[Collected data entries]
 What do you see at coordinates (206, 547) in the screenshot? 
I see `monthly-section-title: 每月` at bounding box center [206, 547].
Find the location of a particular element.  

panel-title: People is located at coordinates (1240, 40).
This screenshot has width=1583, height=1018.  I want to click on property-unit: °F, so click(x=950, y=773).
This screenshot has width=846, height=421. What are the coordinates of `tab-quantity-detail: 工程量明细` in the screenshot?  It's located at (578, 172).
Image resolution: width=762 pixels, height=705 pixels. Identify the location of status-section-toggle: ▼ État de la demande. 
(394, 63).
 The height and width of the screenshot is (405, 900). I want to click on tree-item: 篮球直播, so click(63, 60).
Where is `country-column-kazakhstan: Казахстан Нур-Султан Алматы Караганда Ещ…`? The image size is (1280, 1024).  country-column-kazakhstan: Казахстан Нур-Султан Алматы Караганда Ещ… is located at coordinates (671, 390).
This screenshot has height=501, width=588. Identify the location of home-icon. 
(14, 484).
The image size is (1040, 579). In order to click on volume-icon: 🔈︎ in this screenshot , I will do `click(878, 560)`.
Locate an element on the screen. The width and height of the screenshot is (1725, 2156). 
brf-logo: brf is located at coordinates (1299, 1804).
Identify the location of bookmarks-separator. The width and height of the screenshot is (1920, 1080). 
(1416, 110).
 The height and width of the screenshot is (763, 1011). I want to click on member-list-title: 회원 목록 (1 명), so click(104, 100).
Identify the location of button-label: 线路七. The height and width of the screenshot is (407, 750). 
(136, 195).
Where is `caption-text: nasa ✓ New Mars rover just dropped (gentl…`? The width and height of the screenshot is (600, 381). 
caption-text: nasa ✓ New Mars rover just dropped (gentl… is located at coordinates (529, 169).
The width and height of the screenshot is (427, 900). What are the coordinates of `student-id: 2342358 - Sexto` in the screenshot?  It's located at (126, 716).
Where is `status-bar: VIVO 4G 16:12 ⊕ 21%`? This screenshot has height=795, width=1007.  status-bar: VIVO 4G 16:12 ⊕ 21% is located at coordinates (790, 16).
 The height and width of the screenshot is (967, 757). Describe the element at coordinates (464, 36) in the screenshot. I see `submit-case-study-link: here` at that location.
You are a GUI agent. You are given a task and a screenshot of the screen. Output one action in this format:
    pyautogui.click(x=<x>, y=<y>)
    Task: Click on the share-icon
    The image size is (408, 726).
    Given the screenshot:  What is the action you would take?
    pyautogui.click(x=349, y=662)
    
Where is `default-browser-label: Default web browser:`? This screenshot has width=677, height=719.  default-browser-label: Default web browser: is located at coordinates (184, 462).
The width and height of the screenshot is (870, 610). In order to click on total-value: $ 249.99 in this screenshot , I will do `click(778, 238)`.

> [Exercise directions]: Extract every one of the entries above and reproduce each line verbatim, without altering a single character.

> [Output for this exercise]:
 What do you see at coordinates (206, 547) in the screenshot? 
I see `monthly-section-title: 每月` at bounding box center [206, 547].
Find the location of a particular element.  

panel-title: People is located at coordinates (1240, 40).
This screenshot has width=1583, height=1018.  I want to click on property-unit: °F, so click(x=950, y=773).
This screenshot has width=846, height=421. What are the coordinates of `tab-quantity-detail: 工程量明细` in the screenshot?  It's located at (578, 172).
Image resolution: width=762 pixels, height=705 pixels. Identify the location of status-section-toggle: ▼ État de la demande. 
(394, 63).
 The height and width of the screenshot is (405, 900). I want to click on tree-item: 篮球直播, so click(63, 60).
Where is `country-column-kazakhstan: Казахстан Нур-Султан Алматы Караганда Ещ…`? The image size is (1280, 1024).  country-column-kazakhstan: Казахстан Нур-Султан Алматы Караганда Ещ… is located at coordinates (671, 390).
This screenshot has height=501, width=588. Identify the location of home-icon. 
(14, 484).
The image size is (1040, 579). In order to click on volume-icon: 🔈︎ in this screenshot , I will do `click(878, 560)`.
Locate an element on the screen. The width and height of the screenshot is (1725, 2156). 
brf-logo: brf is located at coordinates (1299, 1804).
Identify the location of bookmarks-separator. The width and height of the screenshot is (1920, 1080). 
(1416, 110).
 The height and width of the screenshot is (763, 1011). I want to click on member-list-title: 회원 목록 (1 명), so click(104, 100).
Identify the location of button-label: 线路七. The height and width of the screenshot is (407, 750). 
(136, 195).
Where is `caption-text: nasa ✓ New Mars rover just dropped (gentl…`? The width and height of the screenshot is (600, 381). 
caption-text: nasa ✓ New Mars rover just dropped (gentl… is located at coordinates (529, 169).
The width and height of the screenshot is (427, 900). What are the coordinates of `student-id: 2342358 - Sexto` in the screenshot?  It's located at (126, 716).
Where is `status-bar: VIVO 4G 16:12 ⊕ 21%`? This screenshot has height=795, width=1007.  status-bar: VIVO 4G 16:12 ⊕ 21% is located at coordinates (790, 16).
 The height and width of the screenshot is (967, 757). Describe the element at coordinates (464, 36) in the screenshot. I see `submit-case-study-link: here` at that location.
You are a GUI agent. You are given a task and a screenshot of the screen. Output one action in this format:
    pyautogui.click(x=<x>, y=<y>)
    Task: Click on the share-icon
    The image size is (408, 726).
    Given the screenshot:  What is the action you would take?
    pyautogui.click(x=349, y=662)
    
Where is `default-browser-label: Default web browser:`? This screenshot has width=677, height=719.  default-browser-label: Default web browser: is located at coordinates (184, 462).
The width and height of the screenshot is (870, 610). In order to click on total-value: $ 249.99 in this screenshot , I will do `click(778, 238)`.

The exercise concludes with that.